** WHAT TO WORK ON **
Please copy down the rows below word for word, beginning at the line that has "Where should I" and stopping after the last row. Leave the pictures out of your answer.

** DATA SHOWN **

* * * * * * * * *

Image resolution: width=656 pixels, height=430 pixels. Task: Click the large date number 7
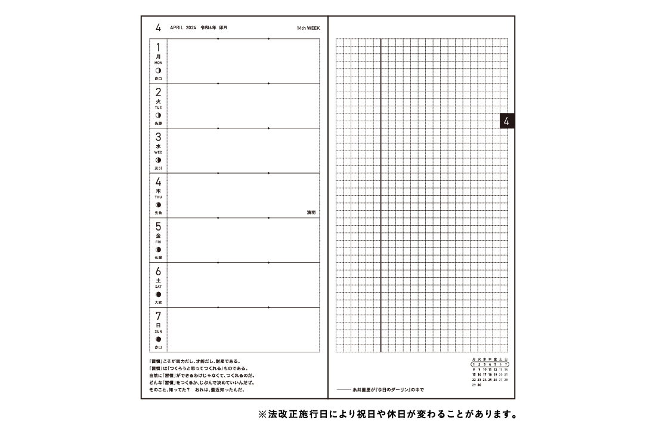[158, 317]
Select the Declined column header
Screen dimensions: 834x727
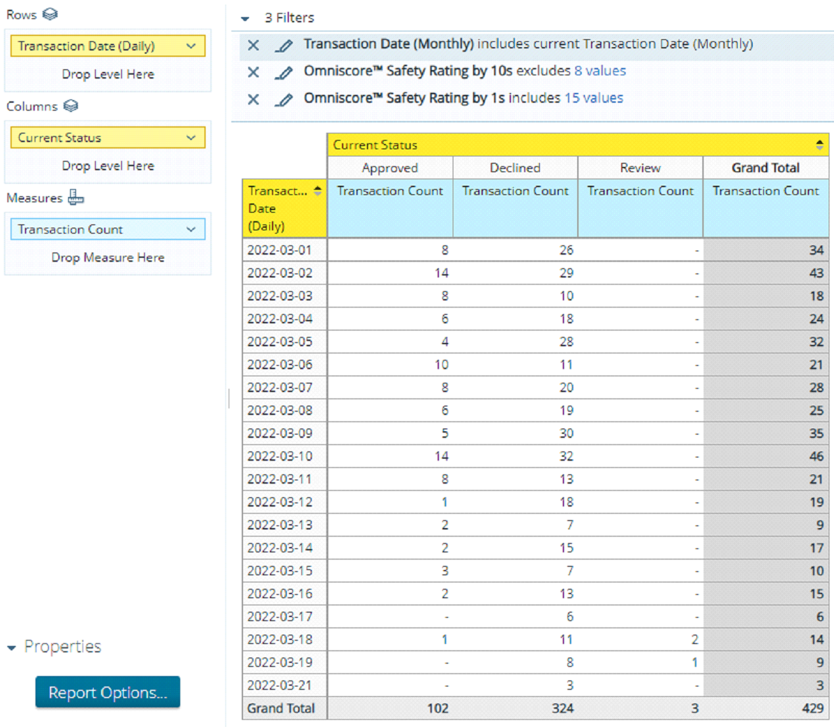(x=515, y=168)
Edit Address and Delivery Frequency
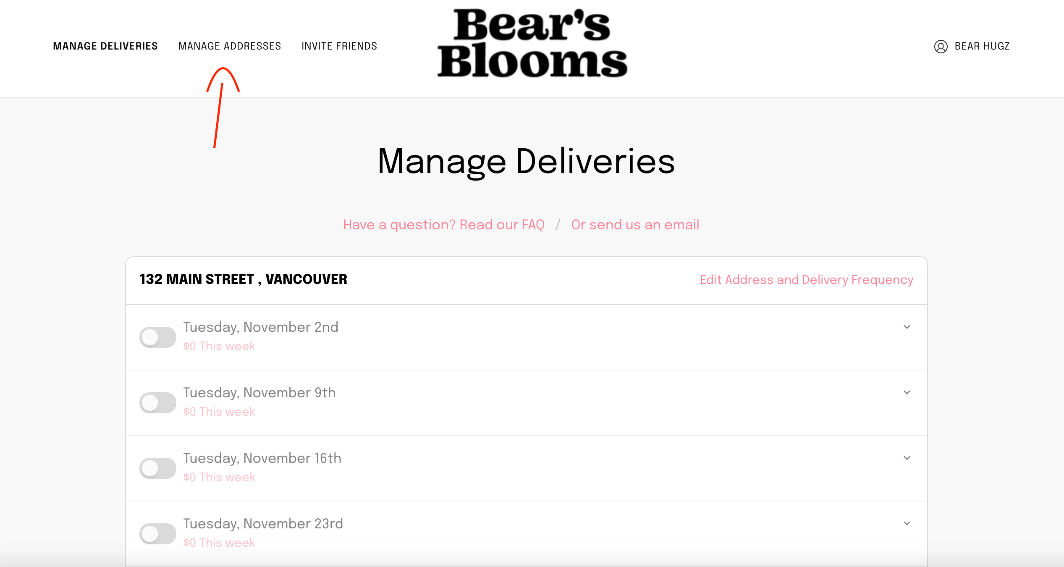 pyautogui.click(x=806, y=280)
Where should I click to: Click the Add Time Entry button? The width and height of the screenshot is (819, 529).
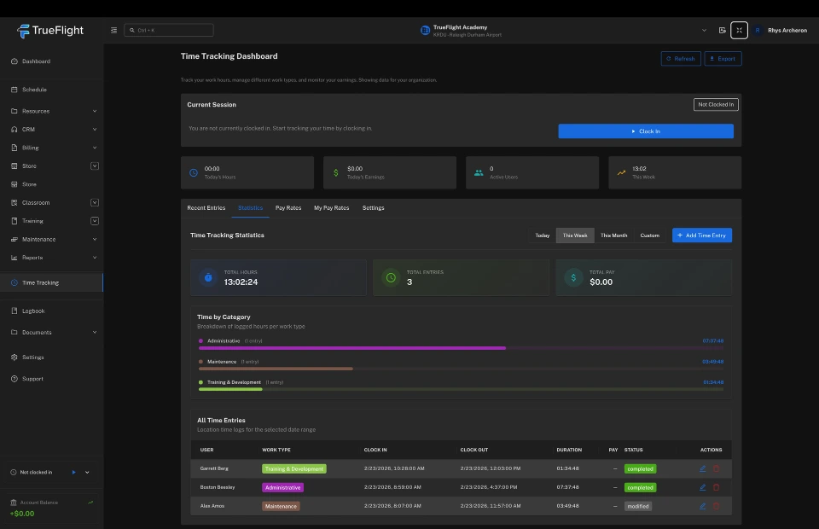click(701, 235)
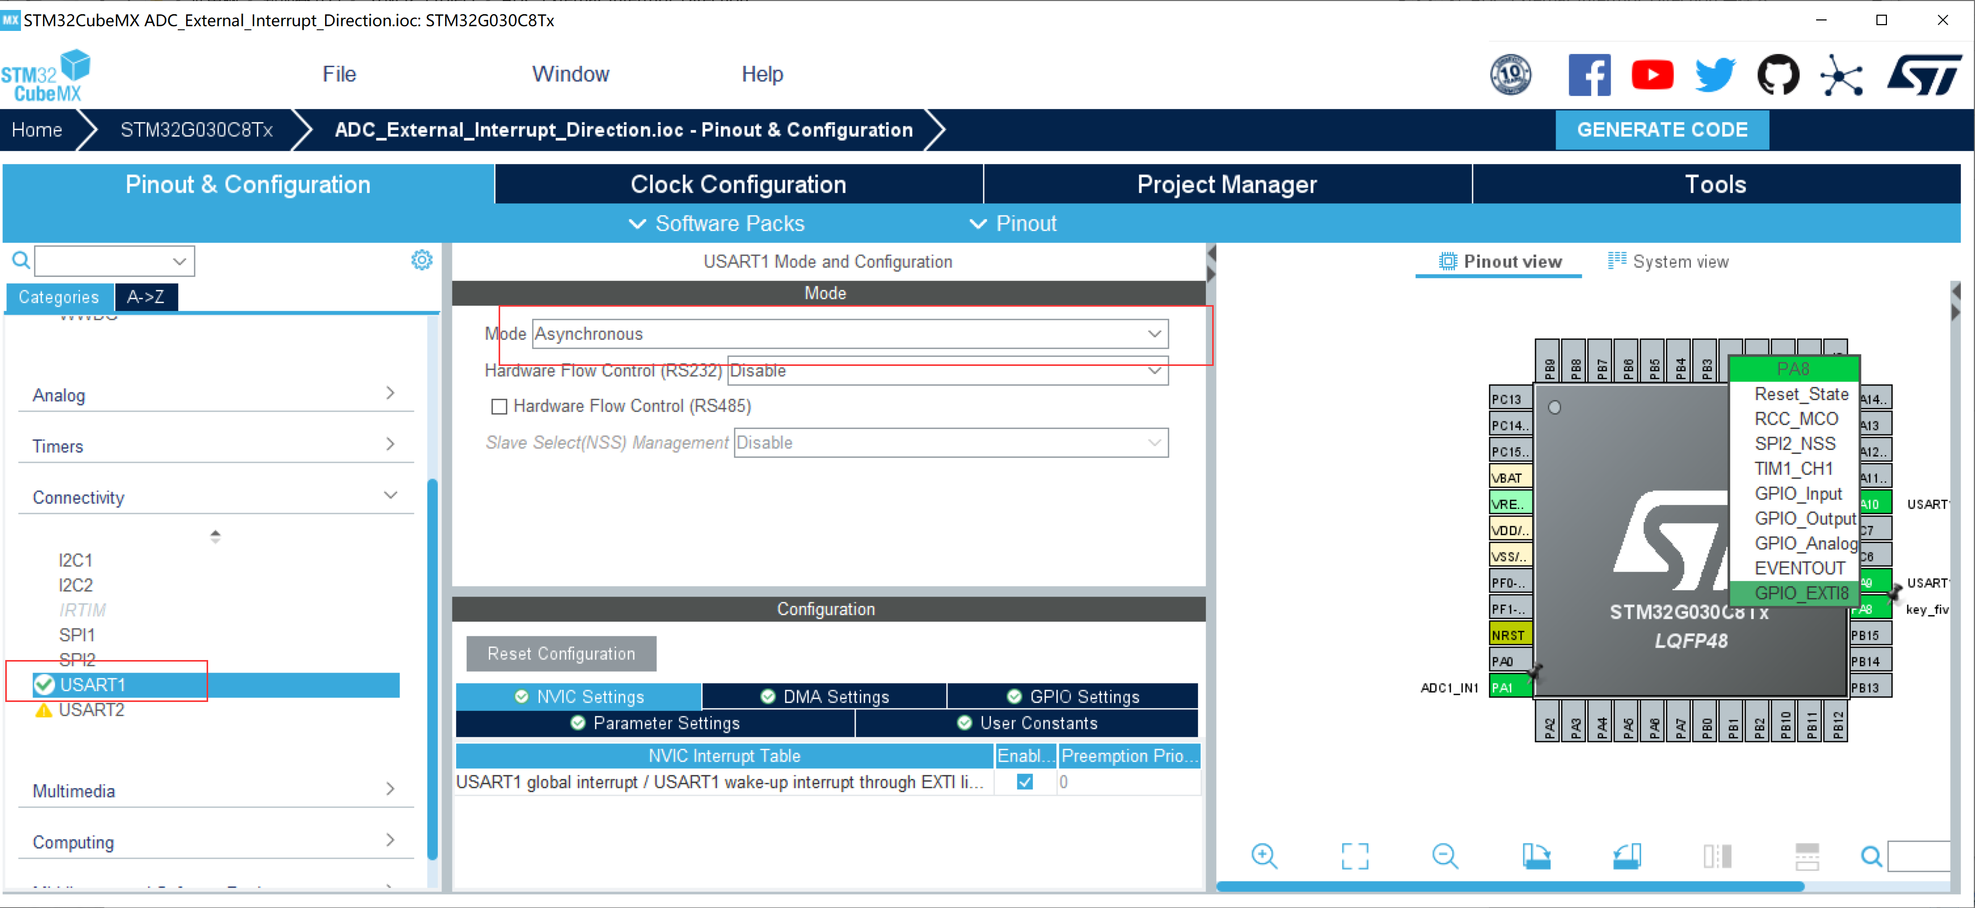Click the peripheral search magnifier icon

[x=21, y=261]
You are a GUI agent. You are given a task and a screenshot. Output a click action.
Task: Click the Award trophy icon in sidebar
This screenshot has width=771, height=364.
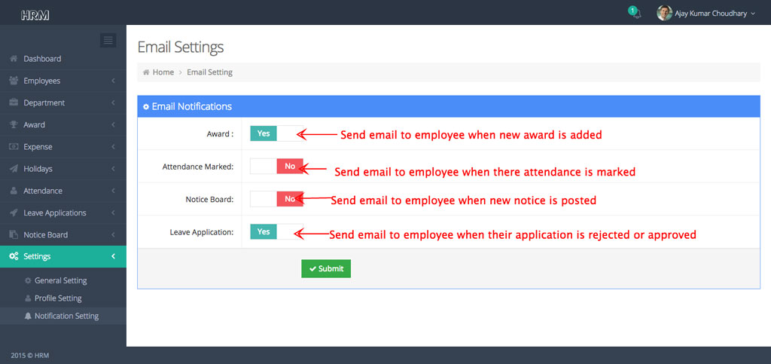pos(14,124)
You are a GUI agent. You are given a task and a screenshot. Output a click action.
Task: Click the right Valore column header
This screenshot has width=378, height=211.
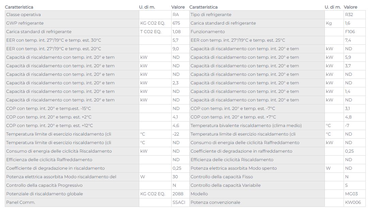(350, 7)
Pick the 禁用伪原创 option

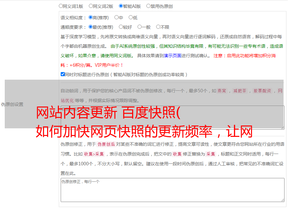click(x=149, y=6)
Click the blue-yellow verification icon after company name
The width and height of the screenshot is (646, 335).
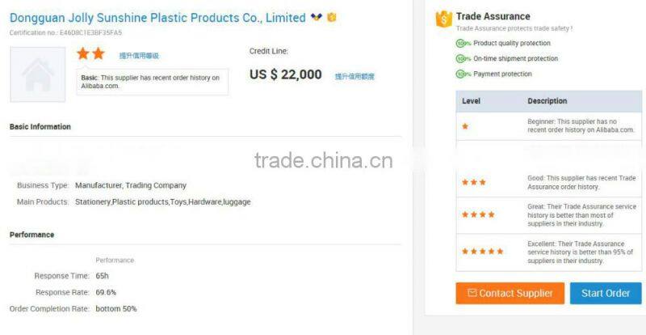pos(317,17)
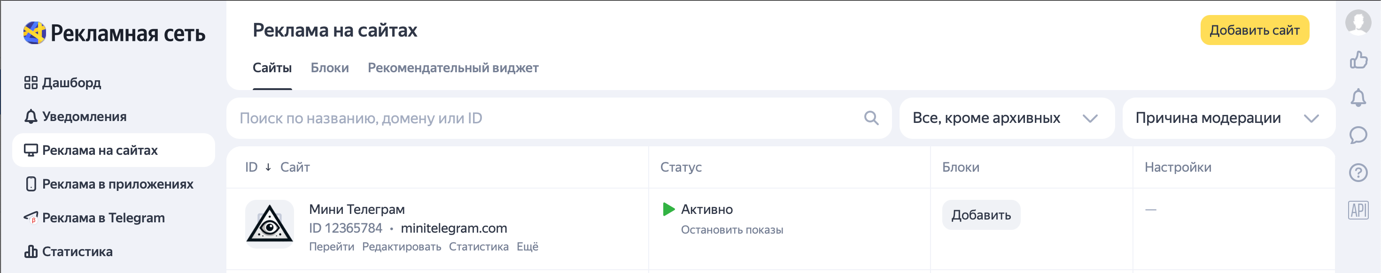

* * * * * * * * *

** FULL OUTPUT **
Where should I click to: Click the Add Time Entry button? The width and height of the screenshot is (819, 529).
click(701, 235)
Click the peripheral search magnifier icon

[x=21, y=261]
You are a GUI agent. You are given a task and a screenshot. Output a click action.
Task: Click the Award trophy icon in sidebar
This screenshot has width=771, height=364.
pos(14,124)
You are a GUI agent. You are given a task and a screenshot. Output a click action.
Task: Click the right Valore column header
This screenshot has width=378, height=211.
(350, 7)
Pick the 禁用伪原创 option

click(x=149, y=6)
Click the blue-yellow verification icon after company name
The width and height of the screenshot is (646, 335).
pos(317,17)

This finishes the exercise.